## What you have to do
Print exactly the lines from the one containing "The height and" through the last line of the records below, both included, and nothing else; omit any pictures.
---------- Dataset ----------
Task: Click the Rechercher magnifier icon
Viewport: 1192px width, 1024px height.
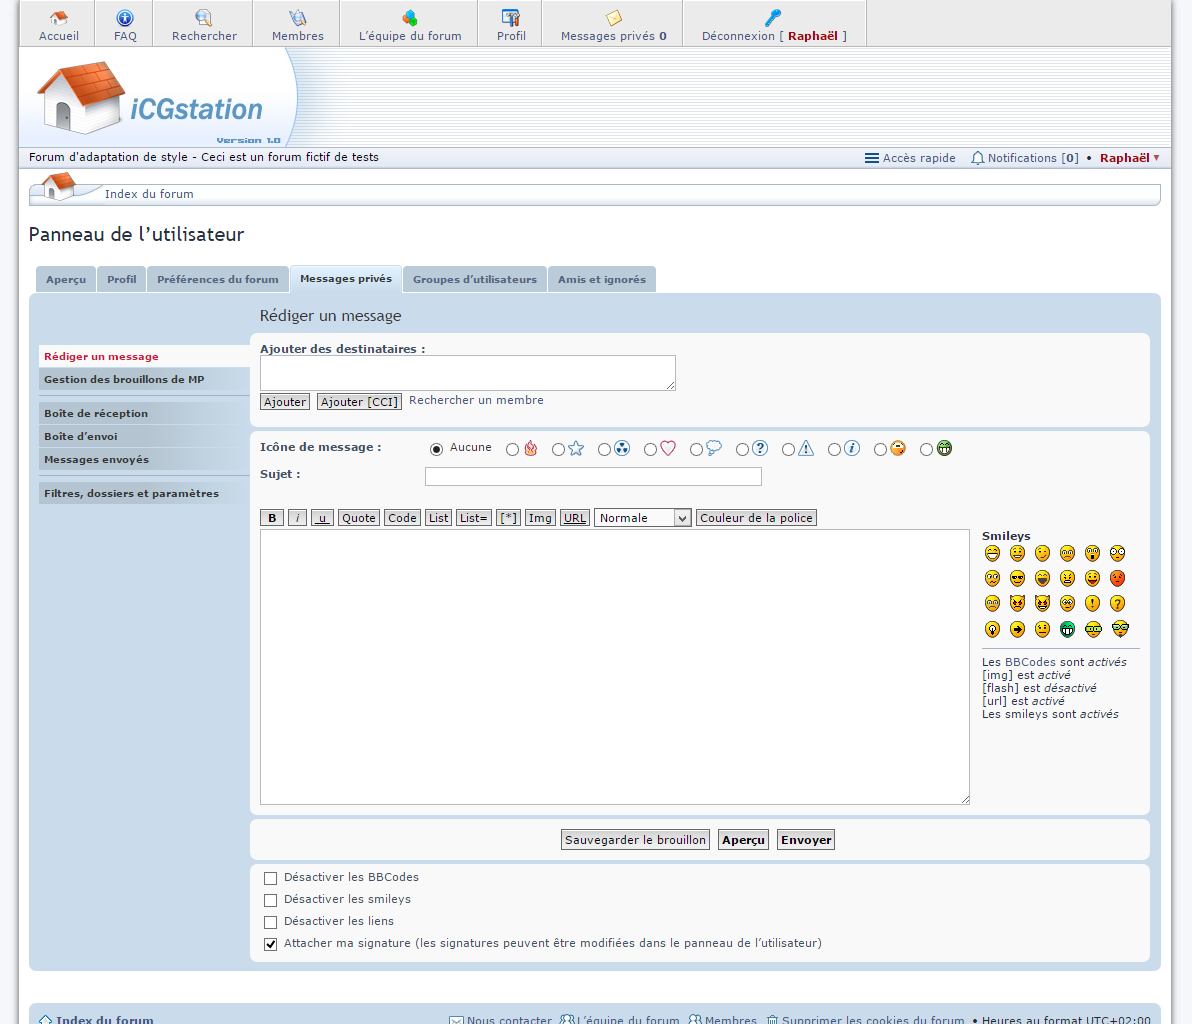Action: pos(204,18)
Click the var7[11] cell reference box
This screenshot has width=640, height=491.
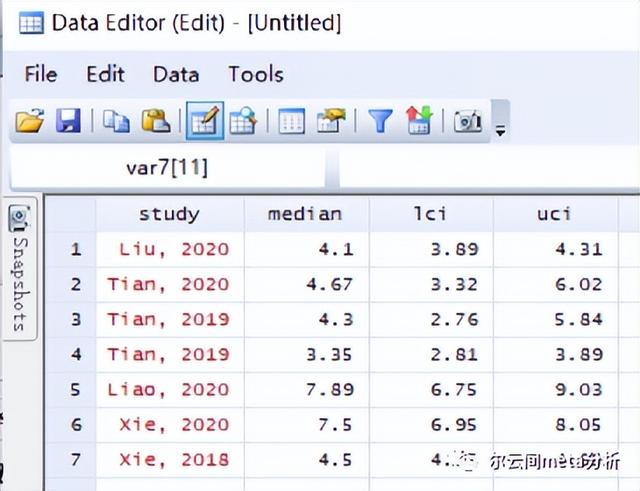point(167,168)

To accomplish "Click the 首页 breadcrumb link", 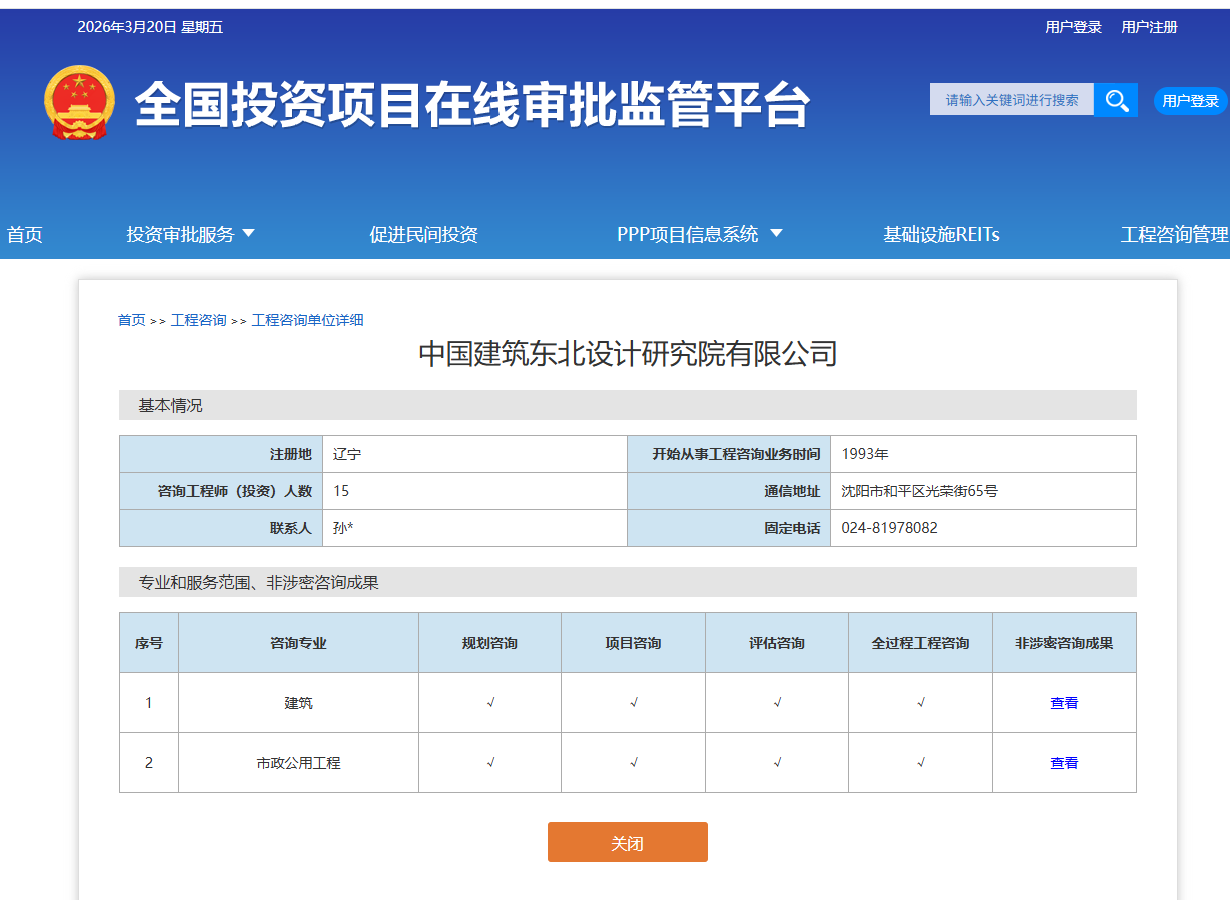I will (x=131, y=319).
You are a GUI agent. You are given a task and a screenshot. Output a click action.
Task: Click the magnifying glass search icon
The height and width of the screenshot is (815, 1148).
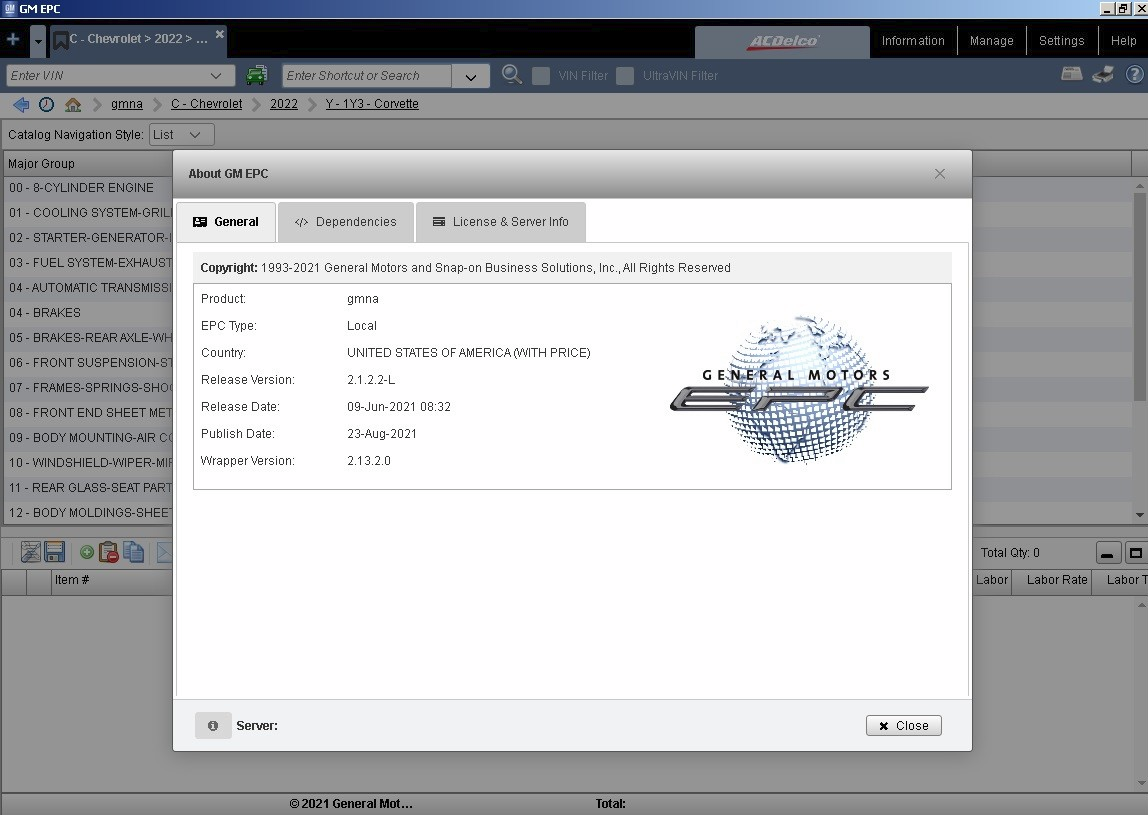click(x=512, y=75)
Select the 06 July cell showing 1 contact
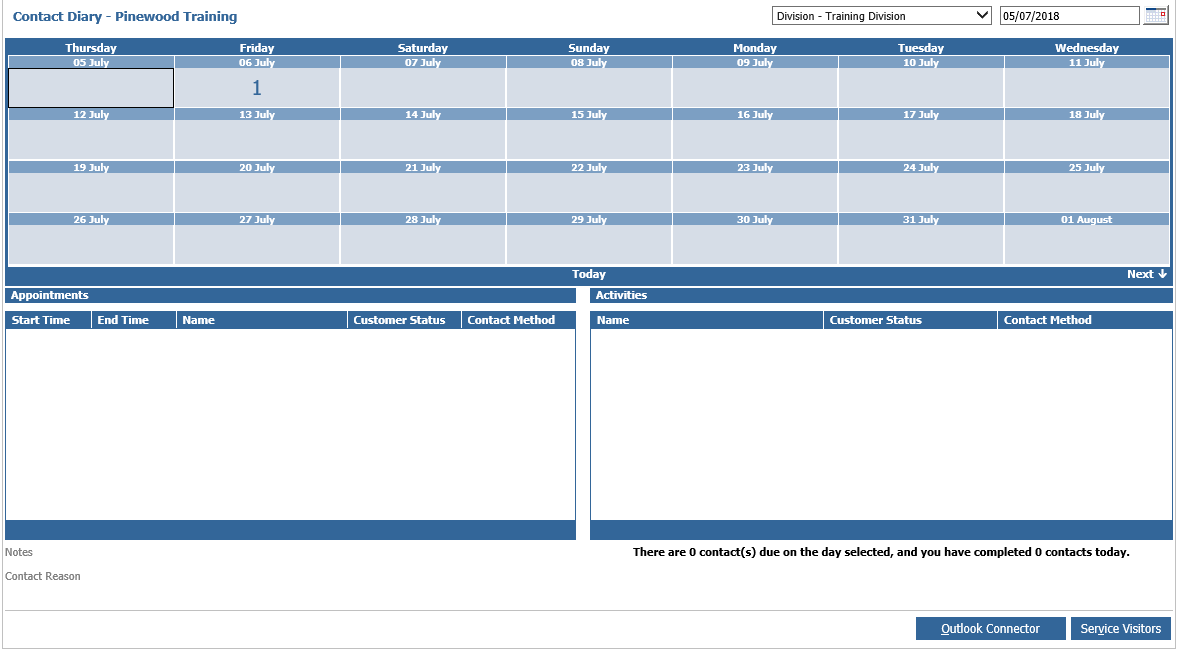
----------
## Answer to this task
The height and width of the screenshot is (815, 1148).
click(x=512, y=75)
Select the 06 July cell showing 1 contact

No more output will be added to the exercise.